Gladys paused beside the Landcruiser. The smell of clean and wet air filled her nose as she took a deep breath and closed the door. This was her second time at The Palms in Lekki, but she still took a moment to enjoy the view before walking in. The shopping mall had opened just before last Christmas and was built on land reclaimed from the swamps. The idea of reclamation amazed her because she was used to the rocky terrain of Enugu, and also the very well designed building covered a very large space. She‘d been speechless the first time they came here for a movie; everything was so shiny and new. The driver parked the car and stepped out.

“Okon, I will give you a call when I am ready so you can come get the bags.”

The phone Aunt Isioma gave her soon after she arrived was very handy.
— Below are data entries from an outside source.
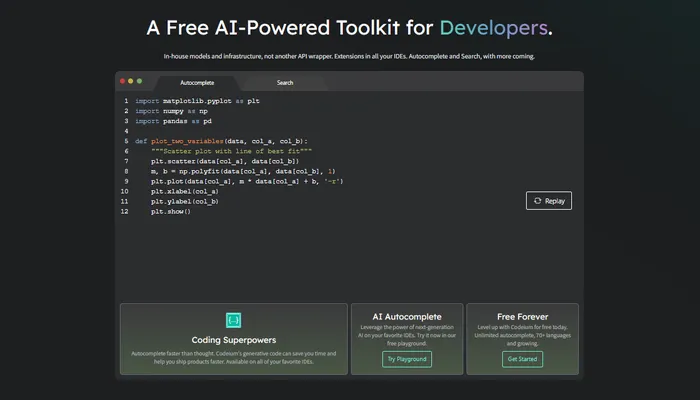700x400 pixels.
Task: Click the Free Forever card title
Action: [x=521, y=316]
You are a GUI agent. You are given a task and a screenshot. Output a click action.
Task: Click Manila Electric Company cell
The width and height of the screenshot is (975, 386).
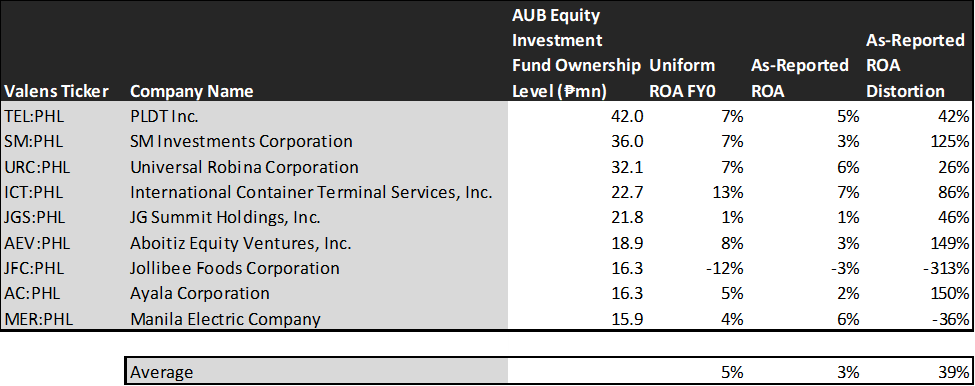point(225,319)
The one her mother had scraped to buy for her when she was going off for her youth service had been stolen in the corper‘s lodge. With the new phone, employers contacted her more easily and she could call her mother when she wanted. Her aunt and the drivers also had phones on the same network and this made it possible to call each other at cheaper rates; useful at times like this.
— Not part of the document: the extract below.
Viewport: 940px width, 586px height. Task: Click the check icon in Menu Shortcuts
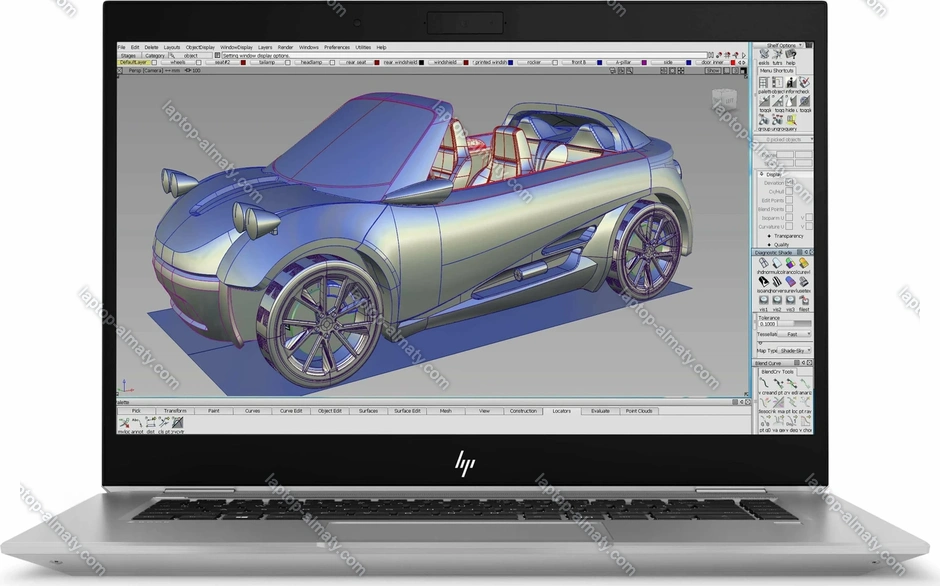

“Okay Madam, I go wait here by the car.”

“No sleep or go far, you hear?”

“I dey here.”

Okon was the better spoken of the two drivers and whenever she could, she took him along for any errands. Ade was loud and garrulous and she couldn‘t understand his broken English or ‗pidgin‘ as they called it in Lagos. She always explained to people in her singles group in Church that the slang-filled lingo was not used a lot in Enugu. But she was picking it up slowly and looked forward to using it when she went to the local markets alone. This was supposed to be a trial run but she knew it would be a breeze compared to shopping at Ogbete, the major open-air market in Enugu that could make shopping for foodstuff almost traumatic.
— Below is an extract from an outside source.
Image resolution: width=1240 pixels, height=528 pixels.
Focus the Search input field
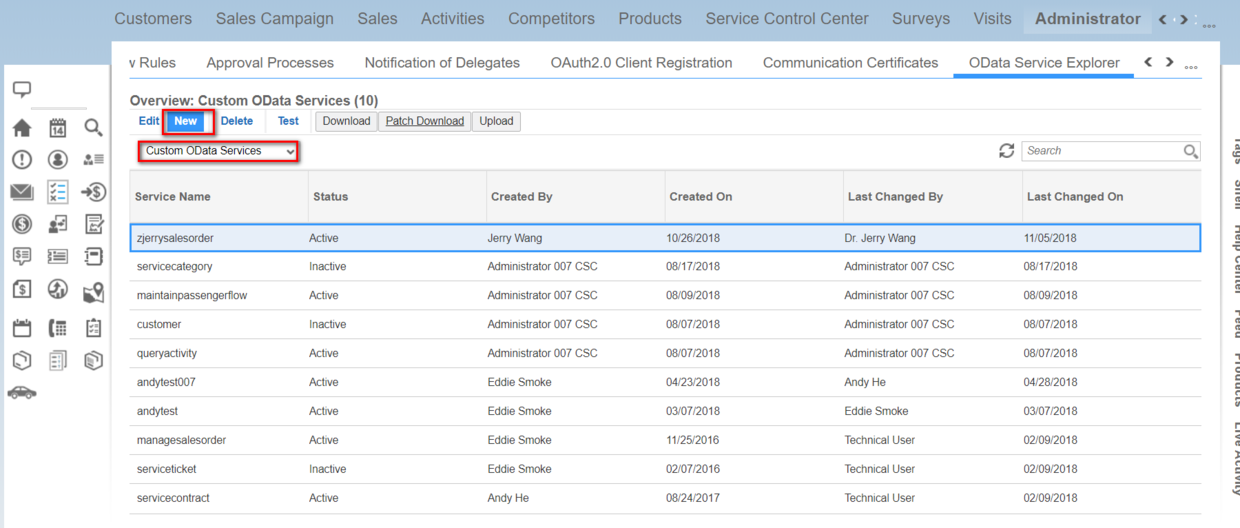pyautogui.click(x=1101, y=151)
On a similar day a few years ago, she‘d gone to the market with her mother to purchase their monthly supply of yam and tomatoes. The heavy rain during the night had turned the walkways to wells of mud. The ankle-high muck had sucked her feet in and in the process of dodging a fleeing miscreant; she‘d stumbled and fallen almost flat on her face. Her mother and some nearby shoppers had pulled her up but that was the end of that day‘s shopping. Her ankle was sprained and her clothes had become wet and the same color as the sludge.